Charles and Sharon Webster drove 6½ hours from Palmyra in northeast Missouri for Friday night’s Sean Hannity Freedom Concert at the BOK Center. The tickets were Charles’ gift from Sharon last Christmas.

Friday also was their anniversary.

The Websters came mostly to see Hannity, Charles Webster said, “and to support the whole Freedom Concert cause.”

But as an added bonus, they arrived early enough to wait in line 45 minutes for Oliver North to autograph a copy of his book “American Heroes.”

“He’s a great man,” said Charles Webster. “He’s great because of his service to the country through the years.”

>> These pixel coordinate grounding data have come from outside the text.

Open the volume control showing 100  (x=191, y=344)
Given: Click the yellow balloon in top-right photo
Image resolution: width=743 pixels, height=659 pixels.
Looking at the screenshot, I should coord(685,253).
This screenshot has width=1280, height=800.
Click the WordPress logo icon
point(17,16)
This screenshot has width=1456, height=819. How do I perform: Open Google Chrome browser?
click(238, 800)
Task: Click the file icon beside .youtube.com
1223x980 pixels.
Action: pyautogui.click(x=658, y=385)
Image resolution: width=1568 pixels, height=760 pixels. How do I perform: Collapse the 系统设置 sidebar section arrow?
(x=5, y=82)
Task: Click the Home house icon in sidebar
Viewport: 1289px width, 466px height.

North’s involvement in illegally assisting Nicaraguan rebels during the Reagan administration, Webster said, mattered not one iota to him.

North more or less created the “cause” the Websters mentioned. Twenty years ago he started the Freedom Alliance, a nonprofit organization dedicated to helping former service members and their families. Although Hannity headlines and emcees the concerts, they benefit the organization North established.

But Hannity is clearly the lead attraction.

Mike and Margaret Snow came from their home south of Ramona because “we like Sean Hannity — that and freedom,” Mike Snow said.

“We like the way he handles himself on the radio.”

They Snows don’t see Hannity’s highly rated television show much. “We live in the country and don’t have cable,” Mike Snow explained.

So they listen to radio.

“We listen to Mark Levin some, too, and of course Rush Limbaugh,” he said.

“But we don’t agree with everything they all say,” interjected Margaret Snow.

Part Republican political rally, part concert, the musical acts — Charlie Daniels, Michael W. Smith and Lynyrd Skynyrd — cater to a certain demographic. But it would be a mistake to think all the 7,500 people at Friday’s performance necessarily fit it.

The audience included former University of Oklahoma football coach Barry Switzer — a supporter of Democratic gubernatorial candidate Jari Askins — and one of his old football stars, former U.S. Rep. J.C. Watts, R-Okla.

It also included doctors and oilmen and a scattering of officeholders, including County Commissioner John Smaligo, state Rep. David Derby of Owasso and County Assessor Ken Yazel, all Republicans.

Watts engaged in a football-throwing contest with Hannity. Switzer gave a halftime speech.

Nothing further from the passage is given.